- _Objective_
In the entries below, change every "file list" to "file tree" and reproduce them with nothing else altered. Leave the pictures out of your answer.

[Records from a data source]
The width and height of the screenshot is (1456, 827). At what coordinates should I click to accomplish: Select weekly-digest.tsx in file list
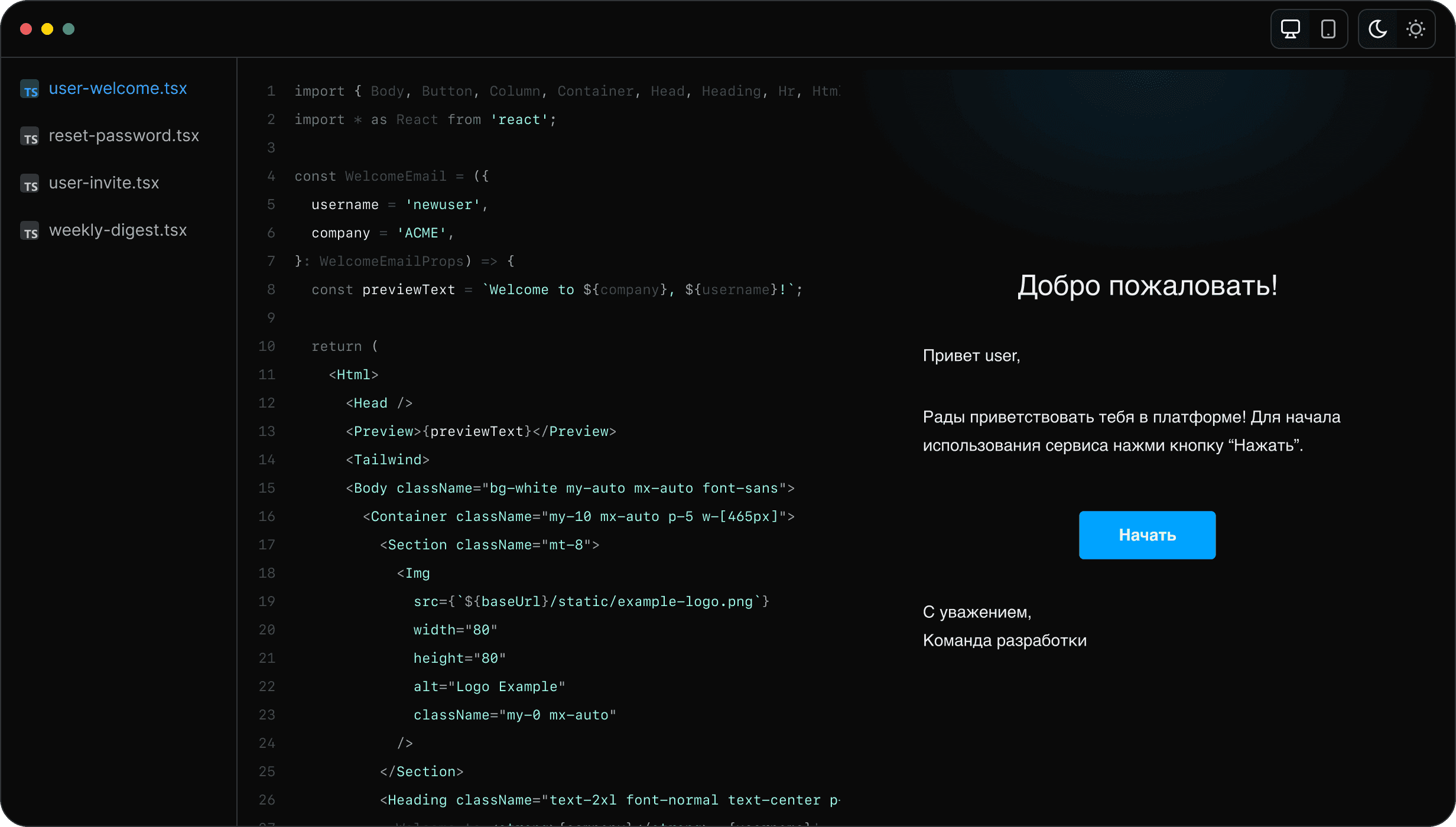118,230
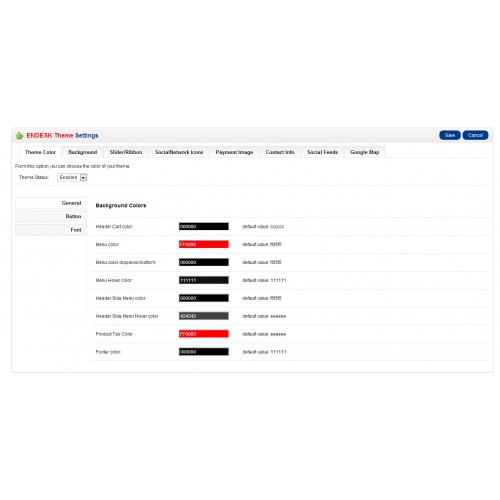The image size is (500, 500).
Task: Change the Product Tab Color swatch
Action: pos(204,334)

- _Solution below_
The width and height of the screenshot is (1456, 827). At what coordinates should I click to accomplish: Select weekly-digest.tsx in file tree
118,230
The image size is (500, 500).
Task: Change the Product Tab Color swatch
Action: pos(204,334)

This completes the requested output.